# Juice



## bomb_r2 (Feb 28, 2018)

I am trying to eliminate pop from my diet. I am looking for the best juice or water that is not expensive . 
What do you drink?


----------



## PELLETHEAD (Feb 28, 2018)

I simply don?t buy soda for the house. If I have it, I?ll drink it. I buy 3-4 cases of water. Sometimes I will take  a water bottle empty a 1/4 of it out then put remaining 3/4 bottle in nutrabullet with 1/2 a whole lemon. Blend it up and pour it back into the water bottle. Sometimes 2-3 prep?d at a time. Healthy habits


Sent from my iPhone using Tapatalk


----------



## MindlessWork (Mar 1, 2018)

Water with Crystal Lite.


----------



## T Woods (Mar 2, 2018)

Water with NAC. F that pop and fruit juice it's all toxic sugar water. Sugar goes in, insulin goes up, growth hormone goes down...bad.


----------



## Kenny Croxdale (Mar 4, 2018)

bomb_r2 said:


> I am trying to eliminate pop from my diet. I am looking for the best juice...

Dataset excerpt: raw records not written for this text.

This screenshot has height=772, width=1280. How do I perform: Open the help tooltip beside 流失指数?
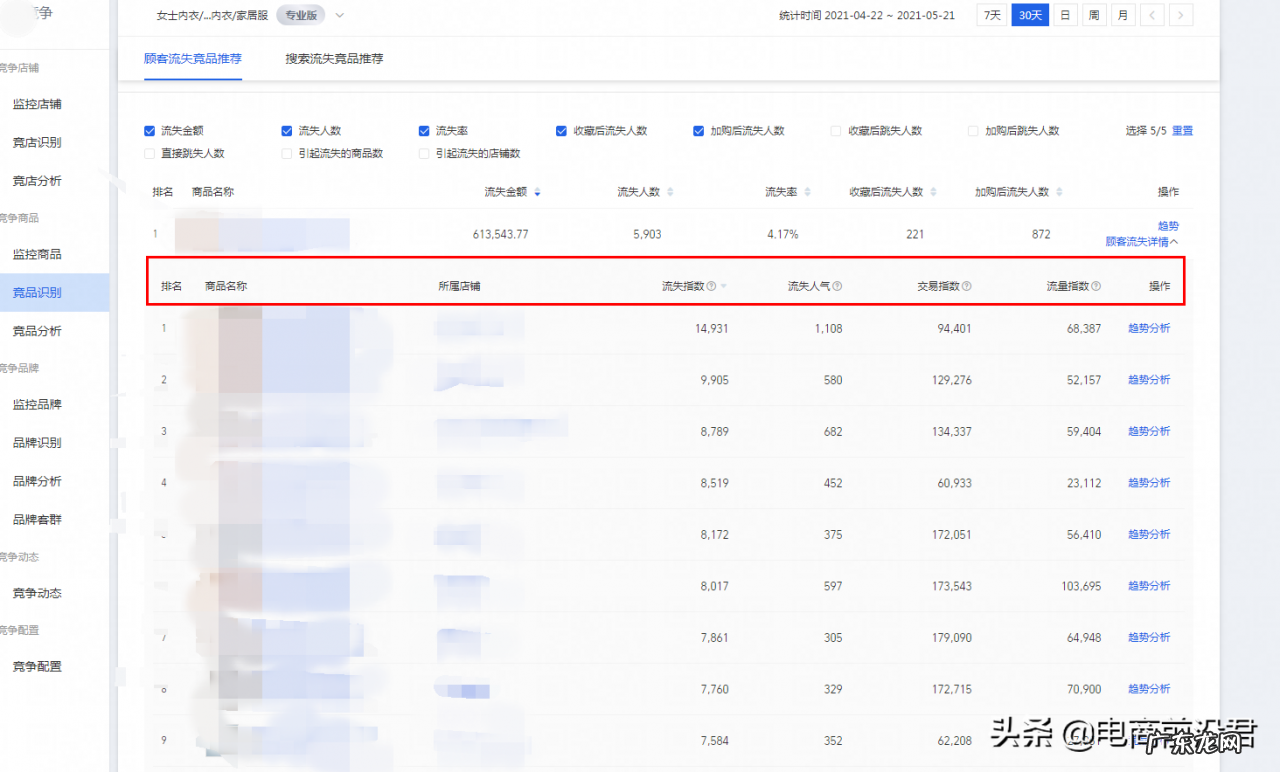[x=709, y=285]
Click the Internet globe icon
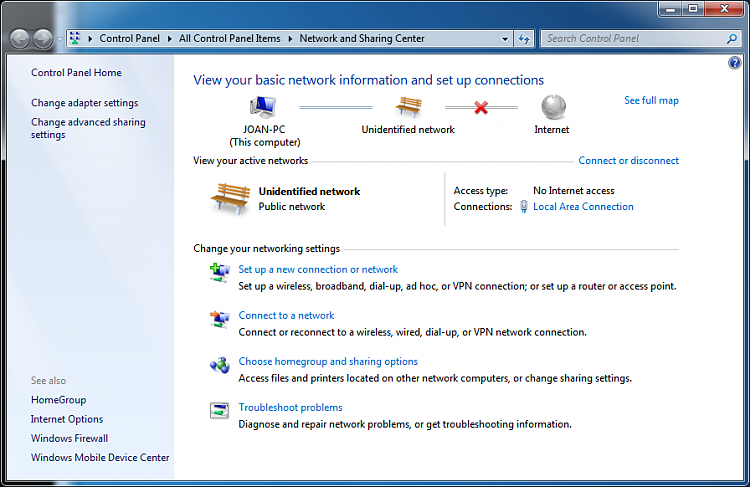 point(553,107)
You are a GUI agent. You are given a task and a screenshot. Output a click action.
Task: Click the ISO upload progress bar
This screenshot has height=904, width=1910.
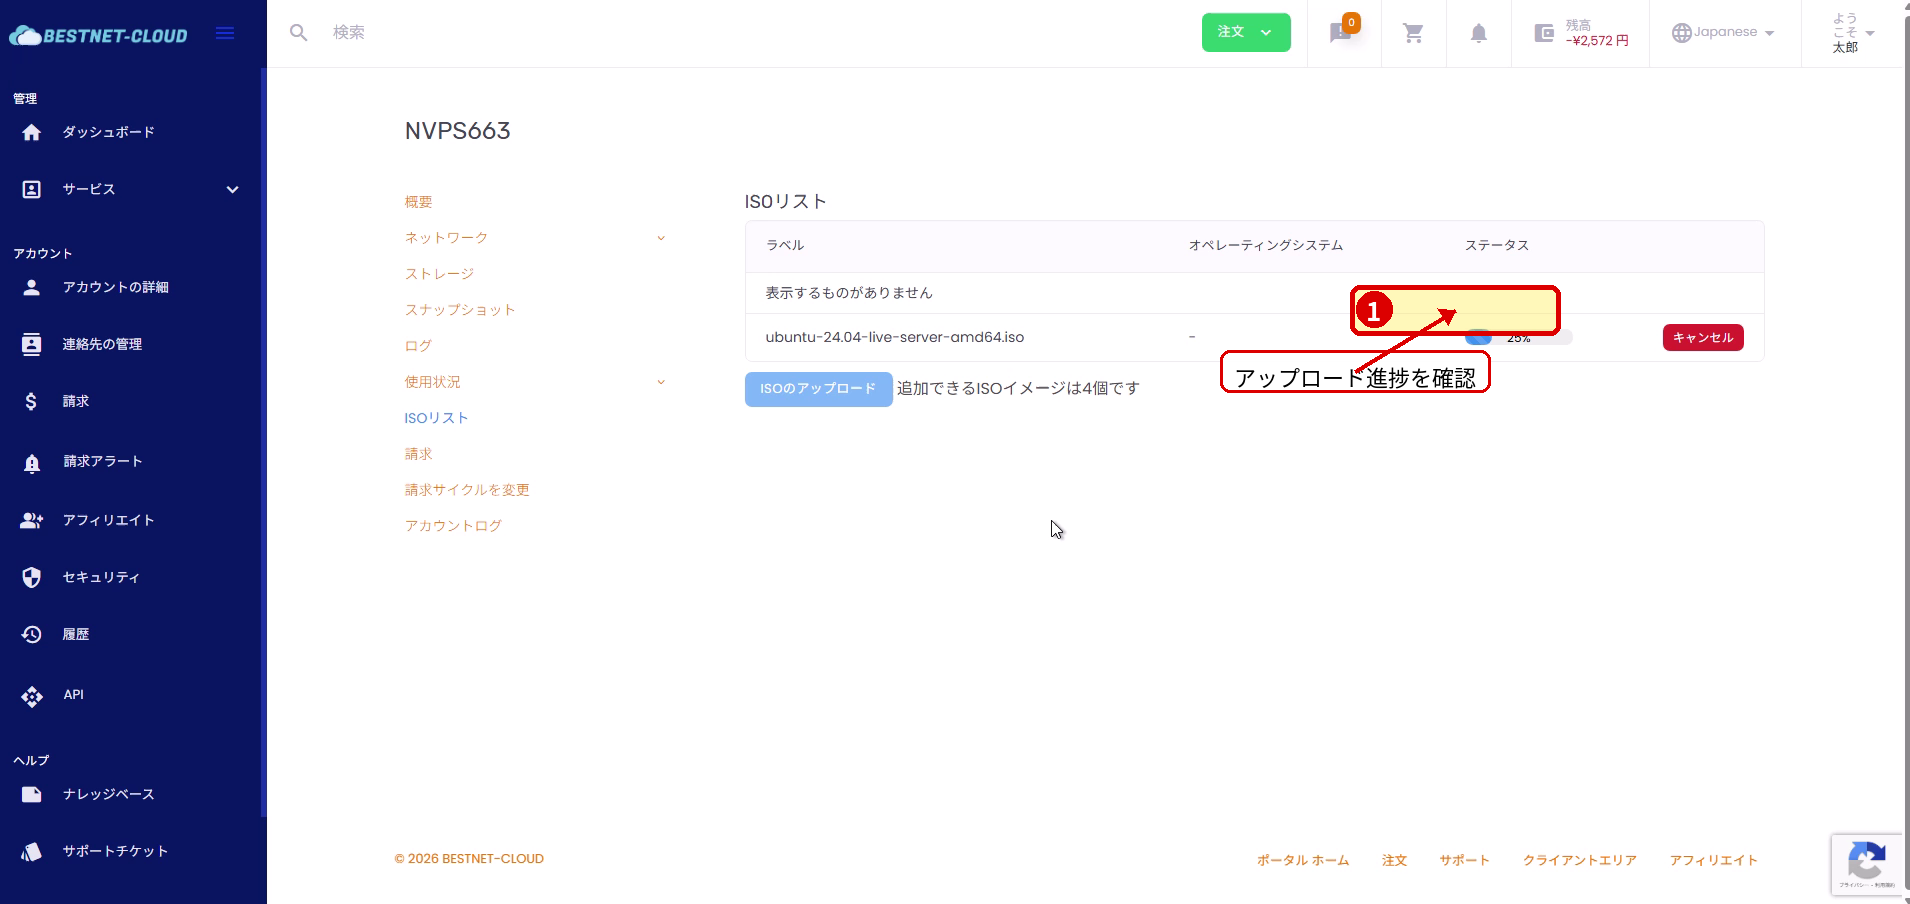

*Virtually, NO Difference*

There very little difference between high fructose corn syrup soda and fruit juice.  

Both contain sugar (Glucose and Fructose) almost the same percentages.

Thus, drinking juice is about the same as drinking a soda.

Kenny Croxdale


----------



## Beatguts (Mar 5, 2018)

As pellethead mentioned, juice contains just as much and some times even more sugar than soda. Crystal lite is a better alternative, although you should still be weary of fake sugar alternatives. Some adverse effects are similar to that of sugar and some are even worse. Easier/better to just not drink it at all!


----------



## bomb_r2 (Mar 5, 2018)

All those fake sugar alternatives give me migraines . I do not drink anything diet .


----------



## BadGas (Mar 5, 2018)

I've never seen someone new start so many new threads before.. about such a wide variety of topics. 

Now this thread alone .. reminds me of a post made another member on one of your previous threads.. advising you to be more serious or people here aren't going to take you serious. 

I find it hard to take your question (below) serious.. Where to find inexpensive water??? Last time I checked tap water is inexpensive.. 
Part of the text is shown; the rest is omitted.